Our group has studied hundreds of tissues from patients with allergic or eosinophilic diseases [26,29,83,84,155,156,157,158,159,160]. In our tissue immunostaining experience, like Gleich et al., we have observed that the extracellular deposition of MBP is not disease-specific, but it is closely associated with tissue damage and the presence of eosinophil cytolysis. Fig. 3 shows a typical example: surgically obtained nasal polyps from a case of chronic rhinosinusitis with nasal polyps (eosinophilic chronic rhinosinusitis). Hematoxylin and eosin staining revealed that the accumulated eosinophils were cytolytic, showing extracellular cell-free granules and chromatolysis and/or a loss of nuclear envelope. Immunostaining indicated a massive deposition of extracellular MBP that is consistent with the presence of cytolytic eosinophils. These cytolytic eosinophils were ultrastructurally identical to EETosis induced by various stimuli in vitro [26,83].

Fig. 3. Cytolytic eosinophils in a nasal polyp obtained from a case of chronic rhinosinusitis with nasal polyps (eosinophilic chronic rhinosinusitis).

(A) Hematoxylin and eosin (H&E) staining of a nasal polyp, showing a loss of epithelium and inflammatory cell infiltration in submucosal tissue. The boxed area in the left panel is shown magnified in the right panel. Accumulated cells showed cytolysis and a loss of nuclear shape (chromatolysis). Eosinophilic extracellular granules were also noted. (B) A serial section of the tissue shown in panel A was immunostained for major basic protein (MBP) (red) and counterstained for DNA (blue). Image was obtained with a Carl Zeiss LSM780 confocal microscope (×20). The massive deposition of extracellular MBP visible is consistent with the presence of cytolytic eosinophils.

Apoptosis facilitates the ingestion of intact eosinophils without a disgorgement of their toxic contents, and this process is necessary for the normal resolution of inflammation [138]. Impaired phagocytic clearance (efferocytosis) of lytic eosinophils is a critical feature of persistent inflammation. Notably, efferocytosis by phagocytic cells might not be applicable for ETotic cells, because of their rapid cell death process (0.5–3 hours) and lack of find-me signal exposure before cell lysis [25,26]. Therefore, eosinophil cell fate within tissues might have completely different consequences (Fig. 4).

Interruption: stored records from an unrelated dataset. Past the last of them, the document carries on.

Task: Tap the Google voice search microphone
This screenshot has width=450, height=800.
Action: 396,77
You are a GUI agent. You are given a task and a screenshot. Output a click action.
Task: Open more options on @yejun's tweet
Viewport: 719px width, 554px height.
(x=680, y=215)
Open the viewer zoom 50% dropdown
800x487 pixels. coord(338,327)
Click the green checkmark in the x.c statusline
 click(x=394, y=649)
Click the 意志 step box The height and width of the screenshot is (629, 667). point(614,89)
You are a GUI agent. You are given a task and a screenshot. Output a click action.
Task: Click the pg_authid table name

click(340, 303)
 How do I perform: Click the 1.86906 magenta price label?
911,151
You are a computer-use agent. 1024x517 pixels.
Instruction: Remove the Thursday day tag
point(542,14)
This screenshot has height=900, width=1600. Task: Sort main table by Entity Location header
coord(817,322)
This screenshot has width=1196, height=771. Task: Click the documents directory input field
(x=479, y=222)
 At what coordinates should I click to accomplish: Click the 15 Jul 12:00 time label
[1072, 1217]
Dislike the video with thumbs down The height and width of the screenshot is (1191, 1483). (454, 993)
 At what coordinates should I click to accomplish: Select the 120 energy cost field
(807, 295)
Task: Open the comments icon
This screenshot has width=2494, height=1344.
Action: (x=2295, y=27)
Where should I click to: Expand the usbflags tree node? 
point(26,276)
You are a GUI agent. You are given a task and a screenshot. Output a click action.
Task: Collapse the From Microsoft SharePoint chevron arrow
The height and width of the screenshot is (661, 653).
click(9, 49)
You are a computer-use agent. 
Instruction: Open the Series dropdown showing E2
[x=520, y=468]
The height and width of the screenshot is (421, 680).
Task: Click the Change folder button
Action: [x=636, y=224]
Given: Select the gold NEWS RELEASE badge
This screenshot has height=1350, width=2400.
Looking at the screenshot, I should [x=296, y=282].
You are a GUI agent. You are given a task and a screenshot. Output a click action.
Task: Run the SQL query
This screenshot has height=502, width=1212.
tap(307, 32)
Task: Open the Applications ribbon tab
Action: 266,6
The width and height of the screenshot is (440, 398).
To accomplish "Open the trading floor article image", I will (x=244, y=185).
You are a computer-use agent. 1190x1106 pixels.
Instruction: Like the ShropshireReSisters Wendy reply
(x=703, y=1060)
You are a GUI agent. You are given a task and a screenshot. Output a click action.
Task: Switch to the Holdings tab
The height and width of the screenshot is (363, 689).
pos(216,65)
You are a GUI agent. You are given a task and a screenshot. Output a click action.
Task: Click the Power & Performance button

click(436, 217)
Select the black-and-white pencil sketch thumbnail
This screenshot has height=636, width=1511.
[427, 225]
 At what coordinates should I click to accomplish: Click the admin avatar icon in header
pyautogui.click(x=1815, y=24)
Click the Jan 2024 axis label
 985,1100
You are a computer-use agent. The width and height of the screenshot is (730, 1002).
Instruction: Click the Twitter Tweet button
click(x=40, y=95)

Fig. 4. Eosinophil cell fates and their consequences.

Eosinophils apoptosis can be caused by many factors, including aging, a loss of survival factors, corticosteroids, and anti-interleukin (IL)-5/anti-IL-5 receptor antibodies. Apoptotic eosinophils, typically with nuclear and cytoplasmic condensation, are phagocytosed without the induction of inflammation. Alternately, eosinophils can undergo ETosis upon activation, such as by an immunoglobulin-coated surface, pathogens, or platelet-activating factor with IL-5. Rapid cytolysis without the expression of a “find-me” signal results in the tissue deposition of the cell's total intracellular contents and prolonged inflammation.

CONCLUSIONS

The presence of eosinophils is an important feature of type-2 inflammation, but clinical observations have indicated that eosinophil-mediated inflammation is not always coincident with an increase in eosinophil counts. As shown in the case of AEP, there are various examples of mismatch between the circulating eosinophil count and clinical manifestation. As stated above, considerable evidence has indicated that the marked deposition of eosinophil granule proteins in tissue is associated with tissue damage and remodeling. The most important feature of eosinophils as end-stage effector cells is their activation to release toxic cellular contents. In this context, eosinophils can be innocent bystanders without the secretion of their bioactive mediators.

EETosis is now considered to be a major mechanism of cytolytic degranulation. This process is not only a total cell degranulation but also a release of cytoplasmic and nuclear contents, including DNA and histones that act as alarmins. Although the maintenance of tissue eosinophils is tightly related to the ability of the cell and the microenvironment to maintain an appropriate balance between survival and active cell death pathways, it is not yet fully understood. Further study will lead to a better understanding of eosinophil-mediated inflammation and its treatment.